Netflix, for example, has 1.5 international subscribers as it has domestic ones. Another example is Alphabet; more than 50% of its revenues from digital advertising are generated from markets outside of the US. This is a sure limitation that the company should consider working on to boost its revenue generation.
Fall in share prices
Roku has seen a drop in its share prices in the first quarter of 2022. As of Thursday 17, February 2022, the shares had fallen by 20% after the company issued a video showing its fourth-quarter revenue and first-quarter revenue guidance. The company’s revenues slowed to a much lower rate than analysts anticipated. The drop in prices could scare away investors and limit the company’s expansion strategies.
Opportunities of Roku
International market expansion
There are many advantages for Roku to venture outside of its parent market. The company had already initiated plans for expansion into Brazil.
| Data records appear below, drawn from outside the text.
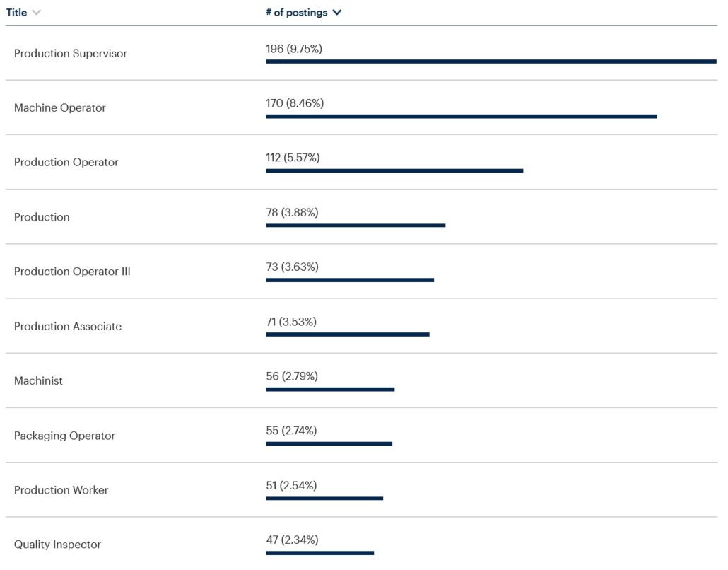Click the 47 (2.34%) postings value
The width and height of the screenshot is (728, 570).
click(292, 540)
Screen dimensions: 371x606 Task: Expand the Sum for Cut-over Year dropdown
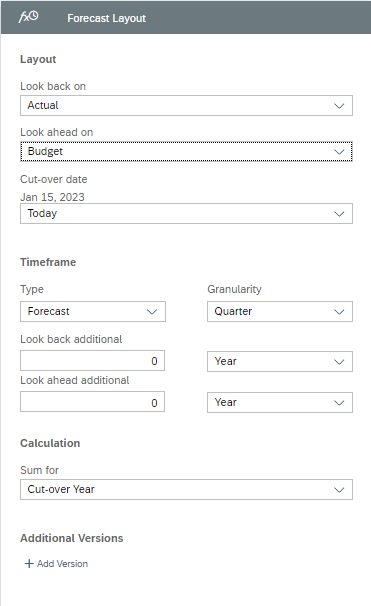click(186, 489)
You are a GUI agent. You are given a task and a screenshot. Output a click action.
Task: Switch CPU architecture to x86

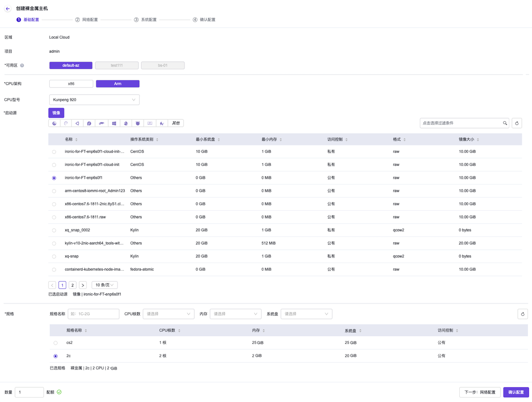pyautogui.click(x=71, y=83)
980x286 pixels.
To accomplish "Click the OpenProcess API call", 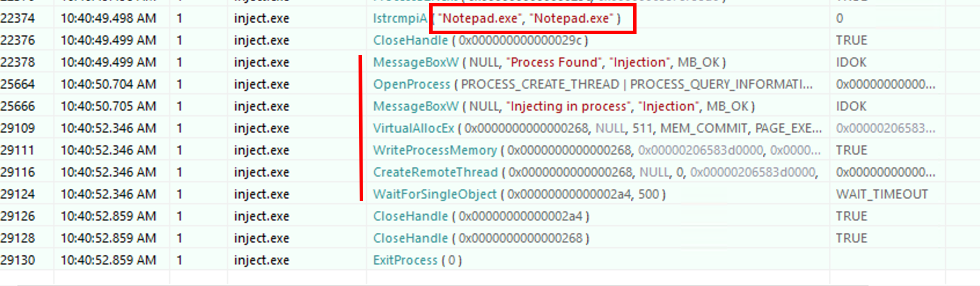I will coord(411,85).
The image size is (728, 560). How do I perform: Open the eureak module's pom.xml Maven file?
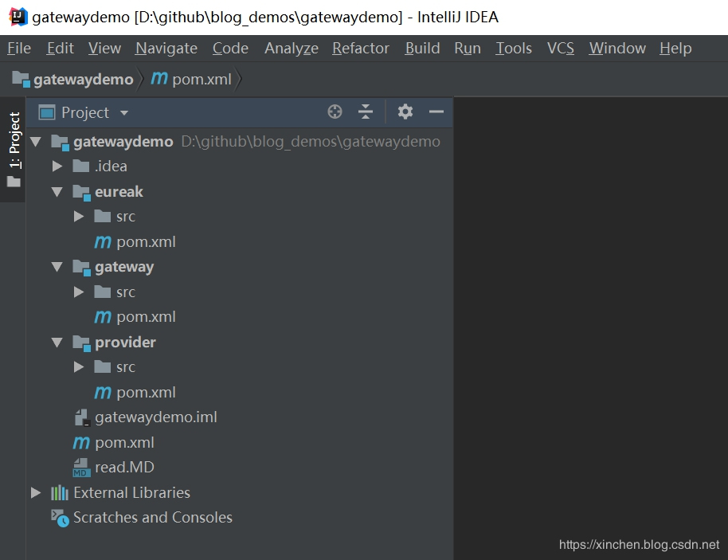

There is a need for strengthening such strategic expansion strategies for increased revenues and profitability in potential markets.
Technological innovation is a key tool for continued differentiation. In the current age where the barriers to entry for the TV streaming industry are low and many competitors are entering the market, Roku would raise its barriers to entry through innovation.
Threats of Roku
Roku faces stiff competition from numerous companies in the industry, including Amazon, Netflix, Sony, Hulu, Tivo, and Sling Media. The brand faces competition in three regards: competition in streaming media players, competition for market share in TVOS market, and competition for the advertising business.
Competitors like Amazon are coming up strongly to content for a bigger space in all of the above areas of interest for Roku. Additionally, in the present era of ubiquitous connectivity, many companies are coming up to join the industry, thus increasing the threat of competition.
Limited market presence
Roku only has its market presence in the US. The US market is a target of many strong competitors against Roku that are all striving to get an increased share of the market; this would diminish Roku’s market share.
Additionally, the US market has experienced a huge surge in the streaming market; but in the event of market maturity, there will be no room for expansion, and therefore, Roku may suffer from stagnation in profitability and revenues, which could threaten the existence of the brand.
Lastly, if there is an adverse occurrence in the US market, there will be no other market to fall back to until the adverse effects in the parent market are addressed. This too spells out a threat to Roku.
Roku, being a leader in the industry, has a huge advantage of strong brand recognition and customer loyalty. The brand however faces stiff competition in its parent market. There is a need to ward off competition through innovation and great customer service. The company should also consider expansion into a new market.